The non-descript historical marker beside the road will say “Penn School,” and at first glance, you may be tempted to drive past it and on toward the green-grassed marshes and pristine beaches for which St. Helena Island is more commonly known.

But don’t do that. Or, at least, do that tomorrow. 

For now, take that right turn into the dirt entrance. Park your car and step out into the salty, coastal air. Breathe deep. Take in the sight of the numerous, majestic live oaks rooted around the property, heavy-laden with Spanish moss and steeped in Gullah history. You are standing on a hidden gem of the coastal South —a place deemed the Reconstruction Era National Monument by President Obama in 2017. Stories of Reconstruction, educational equality, social justice, and the efforts of the Civil Rights Movement echo amid the 50 acres and 23 historic buildings of the Penn Center. Oh, if only walls could speak.

It was on a recent family trip that we found ourselves on this hallowed ground of the Penn Center. My family and I had spent seven summers vacationing in the area, and as my kids matured to ages where history lessons could be better gleaned and appreciated, we sought out opportunities during travel to take advantage of such learning adventures. 

Our visit started as a whim. The day had been vacillating between overcast humidity and torrential downpours. Cabin fever had set in for the kids, and the lack of electronic entertainment had diminished their fondness for one another. A break in the weather gave us the opportunity to go out for lunch, and I, the perpetually planning mom I am, began looking up ways we could spend our afternoon. The Penn Center was less than a mile from our lunch spot, and in a matter of minutes, unbeknownst to us, we step into history.

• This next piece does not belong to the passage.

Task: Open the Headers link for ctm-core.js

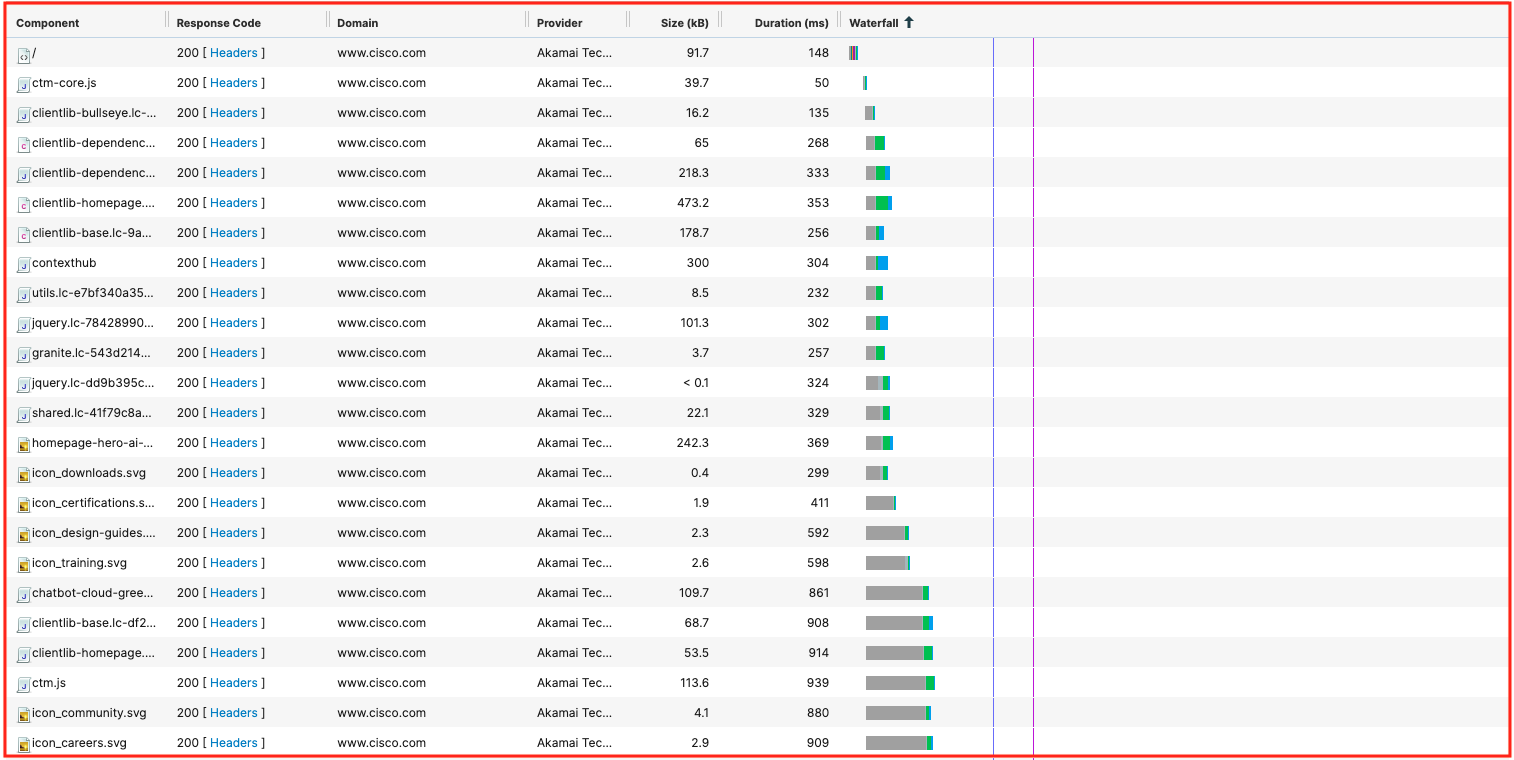Action: point(234,83)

We are greeted at the door of the York W. Bailey Museum by Mr. Robert Middleton, a tall, athletically framed African-American gentleman with kind eyes and a jovial spirit. Mr. Middleton moves with an energy and posture that belies his 90+ years, and as we chat, the significance of this monument upon which we have stumbled becomes clearer. Mr. Middleton had been a student on this campus, and having returned to his hometown of St. Helena Island many years prior, now volunteers at the museum six days a week, greeting guests and teaching them about the history of the Penn Center and the Gullah Geechee culture of the Coastal Sea Islands. 

The welcome page of the Penn Center’s website reveals the depth of its roots:

“Penn Center, founded in 1862 as Penn School, a central component of the Port Royal Experiment, was one of the first schools in the South for formerly enslaved West Africans; this academic school reorganized in 1901 as the Penn Normal, Agricultural and Industrial School and existed for eighty-six years.  After the school was removed to the Beaufort County School District it became Penn Community Services, taking on the mantle of social justice and ushering in the Civil Rights Movement of the 1960’s with Dr. Martin Luther King, Jr. and the Southern Christian Leadership Conferences.”1

As we walk through the museum, my children look over the historical pictures illustrating the timeline of this noteworthy place. In one area, the different stages of milled corn can be held and touched alongside ancient-looking kitchen tools and colorful pieces of quilt squares. In a tiny, sunlit room, my daughter and I come across a complete copy of the Bible written in the Gullah dialect. We turn the pages and pause on John 3:16, reflecting on what is universal: “For God so loved the world…

We carry on through the museum’s decades of memories: pictures of students learning to read, practicing agricultural skills, blacksmithing, leatherworking, sewing, and basket weaving. We progress into modernity: lessons on typing, Peace Corps training for staff, and planning meetings held during the Civil Rights Movement. All along the way, we guide our children through this rich, complex history. We talk of the abolishment of slavery, point out the beauty and uniqueness of the Gullah pieces on display, we admire the artwork, the pottery, and explain how the antique machinery would have worked. 

My daughter takes it all in. She is nine years old and incredibly bright, with a hunger for learning and a voracious appetite for reading. She reads the footnotes for almost every item in the place. We talk of Dr. Martin Luther King Jr., and I ask her if she knows why the Civil Rights Movement was significant. As we talk about segregation, we see example after example of the Penn Center’s history of bringing people together for the betterment of society. How they played host to meetings focused on unity, education, social justice, and acted as a safe place of retreat for those fighting on the front lines of equality. 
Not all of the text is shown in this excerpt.